Kirit Thadaka
· Machine learning
· Data visualization
· Predictive analysis
· Voice assistants
I’ll illustrate an example of how easy it is to get started with data science using Python. Here’s a simple example of how you can use Scikit-Learn for some meaningful data analysis.
July 29, 2019
What is data science?
How often do you think you’re touched by data science in some form or
another? Finding your way to this article likely involved a whole bunch of data
science (whooaa). To simplify things a bit, I’ll explain what data science
means to me.
“Data Science is the art of applying scientific methods of analysis to
any kind of data so that we can unlock important information.”

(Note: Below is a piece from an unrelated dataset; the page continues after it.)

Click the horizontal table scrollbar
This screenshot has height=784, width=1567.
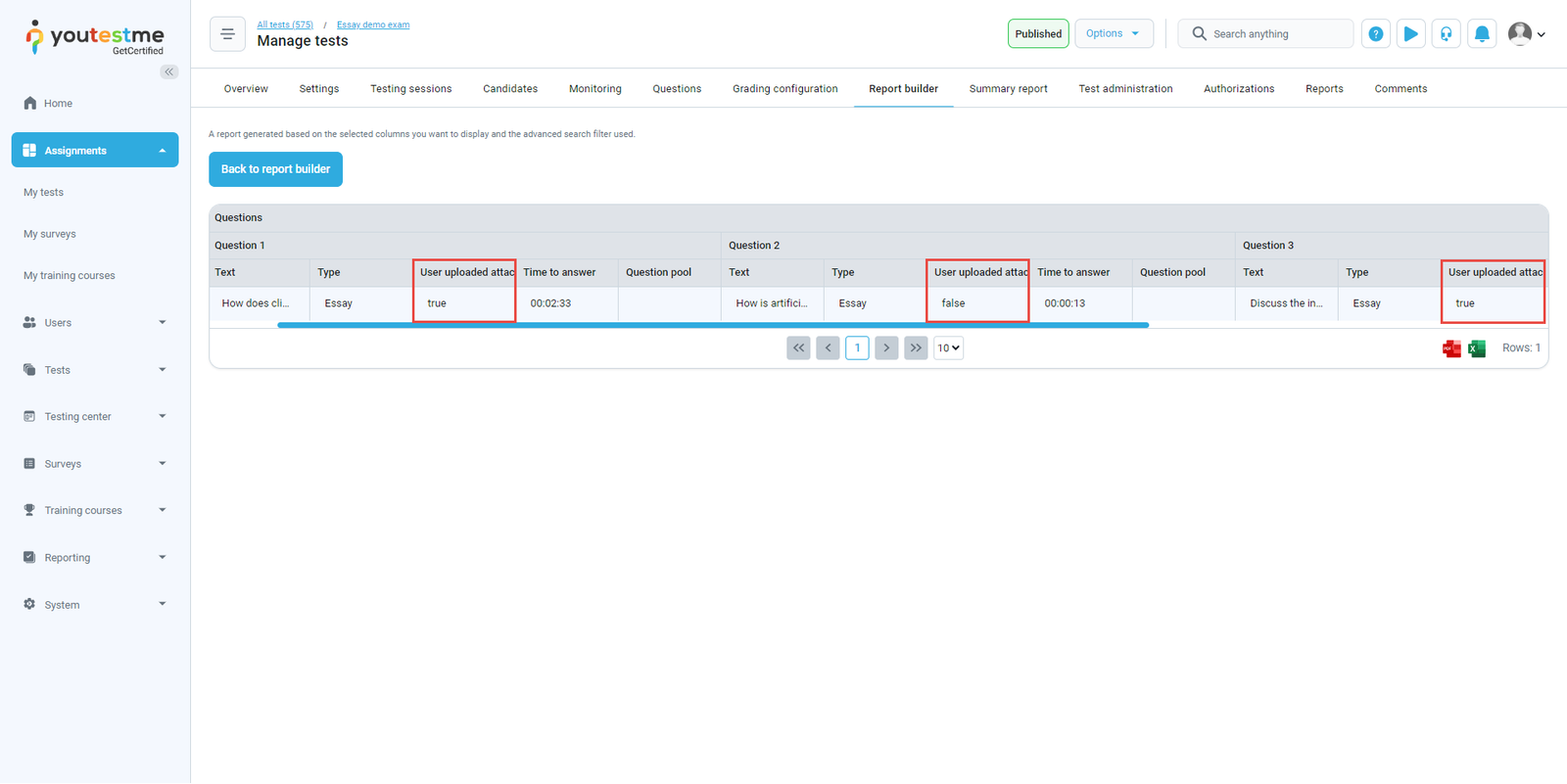coord(712,325)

That’s a mouthful. If we unpack that, all data science really means is
to answer questions by using math and science to go through data that’s too
much for our brains to process.
Data Science covers…
· Data visualization
· Predictive analysis
· Voice assistants
… and all the buzzwords we hear today, like artificial intelligence,
deep learning, etc.
To finish my thought on data science being used to find this article,
I’ll ask you to think of the steps you used to get here. For the sake of this explanation,
let’s assume that most of you were online looking at pictures of kittens and
puppies when you suddenly came across a fancy word related to data science and
wanted to know what it was all about. You turned to Google hoping to find the
meaning of it all, and you typed “What is *fill in your data science related
buzzword*.”
You would have noticed that Google was kind enough to offer suggestions
to refine your search terms – that’s predictive text generation. Once the
search results came up, you would have noticed a box on the right that
summarizes your search results – that’s Google’s knowledge graph. Using
insights from SEO (Search Engine Optimization) I’m able to make sure my article
reaches you easily, which is a good data science use case in and of itself. All
of these are tiny ways that data science is involved in the things we do every
day.
To be clear, going forward I’m going to use data science as an umbrella
term that covers artificial intelligence, deep learning and anything else you
might hear that’s relevant to data and science.

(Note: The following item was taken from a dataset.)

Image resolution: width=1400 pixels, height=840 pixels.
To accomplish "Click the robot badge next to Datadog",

Positives: astrophysics, biology, and sports
Data science made a huge positive impact on the way technology
influences our lives. Some of these impacts have been nice and some have been
otherwise. *looks at Facebook* But, technology can’t inherently be good or bad,
technology is… technology. It’s the way we use it that has good or bad
outcomes.
We recently had a breakthrough in astrophysics with the first ever
picture of a black hole. This helps physicists confirm more than a century of
purely theoretical work around black holes and the theory of relativity.

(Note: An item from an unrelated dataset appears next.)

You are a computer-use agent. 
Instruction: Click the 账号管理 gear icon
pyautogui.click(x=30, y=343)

To capture this image, scientists used a telescope as big as the earth
(Event Horizon Telescope or EHT) by combining data from an array of eight
ground-based radio telescopes and making sense of it all to construct an image.
Analyzing data and then visualizing that data – sounds like some data science
right here.
A cool side note on this point: a standard Python library of functions
for EHT Imaging was developed by Andrew Chael from Harvard to simulate and
manipulate VLBI (Very-long-baseline interferometry) data helping the process of
creating the black hole image.
Olivier Elemento at Cornell uses Big Data Analytics to help identify
mutations in genomes that result in tumor cells spreading so that they can be
killed earlier – this is a huge positive impact data science has on human life.
You can read more about his incredible research here.
Python is used by researchers in his lab while testing statistical and
machine learning models. Keras, NumPy, Scipy, and Scikit-learn are some top
notch Python libraries for this.
If you’re a fan of the English Premier League, you’ll appreciate the
example of Leicester City winning the title in the 2015-2016 season.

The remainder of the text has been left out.